Patient Safety Implications and Recommendations
Overall, the CMS requirements enhance patient safety by promoting open and thorough communication between the patient and physician, and they also reinforce the axiom that "informed consent is a process and not just a form." Through the new requirements, a patient or legal representative must be given sufficient information to make an informed decision whether or not to consent to a procedure or treatment. Such information would be considered material if a reasonable patient would not have consented to the procedure or made the same decision had he or she received that information. The more informed patients are about a procedure, the more likely they are to understand their condition and become more involved in their health care.


Impact on the Provider
The physician must provide the patient or legal representative with information about the planned procedure and its risks. The physician should use plain, simple language and avoid "medicalese" or medical terminology.

In addition to listing the common risks of the procedure, the physician should consider adding any risks that are applicable to a particular type of patient. For example, the physician might consider informing a diabetic patient with heart disease of the heightened risks of delayed healing or the possibility of a heart attack with completion of the procedure.

The primary surgeon should provide the patient or legal representative with information about the procedure to be performed and an explanation of each team member's role. The responsibility to make sure that the patient is fully informed should not be delegated to a clinical staff member. However, clinical staff can assist the surgeon in verifying that all of the patient's questions have been answered. The discussion should begin in the clinic, with time for questions and answers, and then it should be repeated prior to the procedure to reinforce what was discussed.

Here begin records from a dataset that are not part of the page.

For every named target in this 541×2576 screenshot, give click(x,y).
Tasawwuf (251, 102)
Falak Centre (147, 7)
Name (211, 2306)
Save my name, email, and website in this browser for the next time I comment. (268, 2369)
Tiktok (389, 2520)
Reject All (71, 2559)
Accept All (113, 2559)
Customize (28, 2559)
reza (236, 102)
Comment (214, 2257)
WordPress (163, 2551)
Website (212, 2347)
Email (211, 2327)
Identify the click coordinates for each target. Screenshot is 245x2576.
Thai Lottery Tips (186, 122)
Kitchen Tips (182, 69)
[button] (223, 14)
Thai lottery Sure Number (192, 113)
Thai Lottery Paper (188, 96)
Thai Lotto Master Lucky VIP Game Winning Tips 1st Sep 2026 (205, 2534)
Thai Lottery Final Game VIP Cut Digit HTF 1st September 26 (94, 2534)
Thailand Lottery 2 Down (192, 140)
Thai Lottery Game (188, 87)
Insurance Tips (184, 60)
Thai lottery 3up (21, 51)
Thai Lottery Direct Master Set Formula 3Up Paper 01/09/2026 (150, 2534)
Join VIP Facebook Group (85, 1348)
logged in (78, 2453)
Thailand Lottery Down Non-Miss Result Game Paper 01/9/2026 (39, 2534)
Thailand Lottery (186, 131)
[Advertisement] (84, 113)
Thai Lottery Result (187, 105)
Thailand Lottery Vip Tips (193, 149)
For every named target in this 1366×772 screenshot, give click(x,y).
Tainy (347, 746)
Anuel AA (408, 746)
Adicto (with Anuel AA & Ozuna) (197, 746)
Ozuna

Some states require a separate written consent for the use of general, spinal/epidural, or regional anesthesia. Given the particular risks and complications specific to anesthesia, a separate consent is effective in demonstrating that all of the required elements were included in the discussion and that the consent obtained from the patient was indeed informed. However, CMS does not require a separate consent form for anesthesia, but it is essential that the physician is aware of the specific state requirements for a separate consent form. For physicians who provide services at an accredited ambulatory surgical center, The Doctors Company recommends that each physician review and update the informed-consent forms utilized by the surgical center to ensure that the requirements are met.

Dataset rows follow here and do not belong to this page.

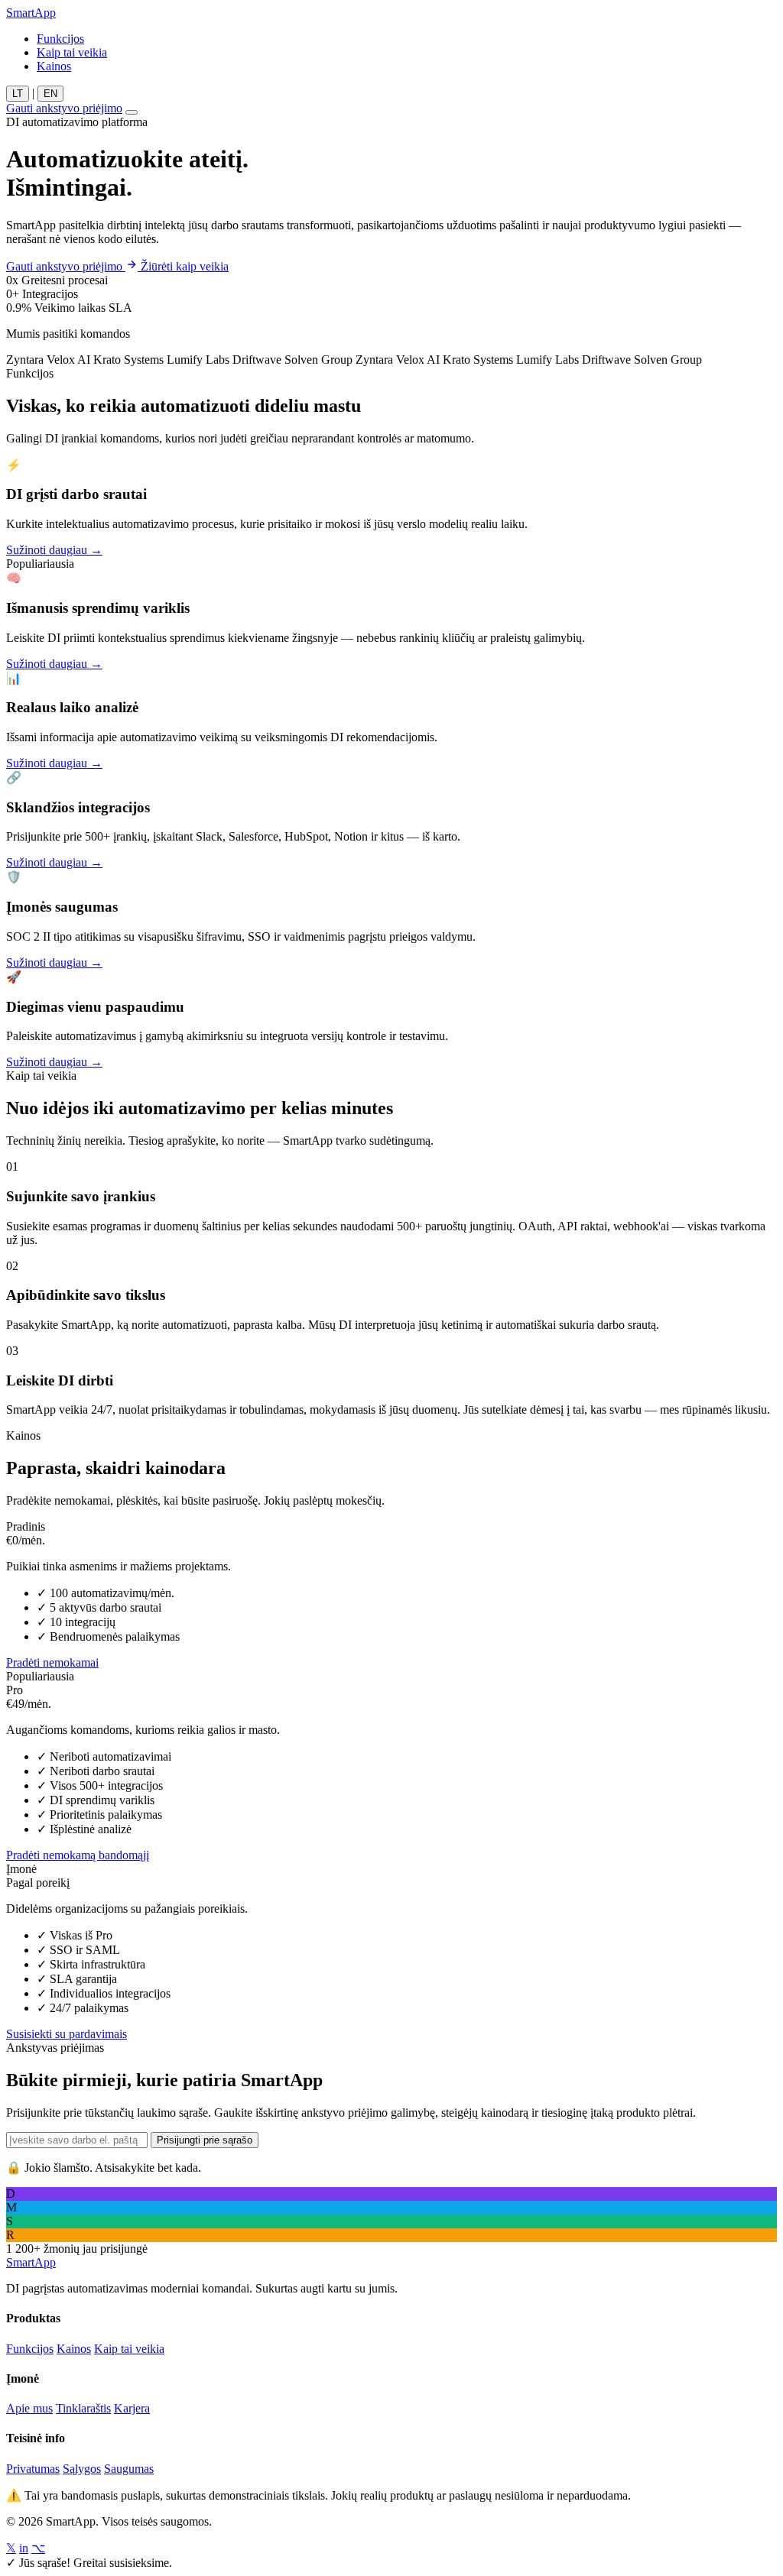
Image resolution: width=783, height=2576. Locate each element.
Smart (31, 12)
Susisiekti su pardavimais (66, 2033)
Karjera (132, 2408)
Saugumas (129, 2468)
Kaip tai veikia (72, 52)
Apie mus (29, 2408)
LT (17, 93)
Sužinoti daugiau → (54, 549)
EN (50, 93)
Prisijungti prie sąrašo (204, 2140)
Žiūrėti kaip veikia (185, 266)
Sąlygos (82, 2468)
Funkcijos (60, 38)
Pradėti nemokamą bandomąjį (77, 1855)
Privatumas (33, 2468)
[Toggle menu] (131, 112)
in (23, 2548)
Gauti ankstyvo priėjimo (64, 108)
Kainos (54, 66)
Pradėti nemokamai (52, 1662)
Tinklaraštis (83, 2408)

Finally, to ensure the patient's understanding of the procedure and its common risks, the physician should have the patient read a section--such as the section on risks and complications--directly back from the consent form, and then have the patient provide an explanation of another section--such as a description of the planned procedure--in his or her own words. This serves two purposes: to verify the patient's literacy status and to provide insight into the patient's overall understanding and comprehension of what was discussed.

Summary
Although CMS oversight and regulation traditionally impact hospitals, individual physicians are also affected and regulated by the requirements when providing services to patients in such facilities. Awareness and proper documentation will enhance patient interaction and promote patient safety.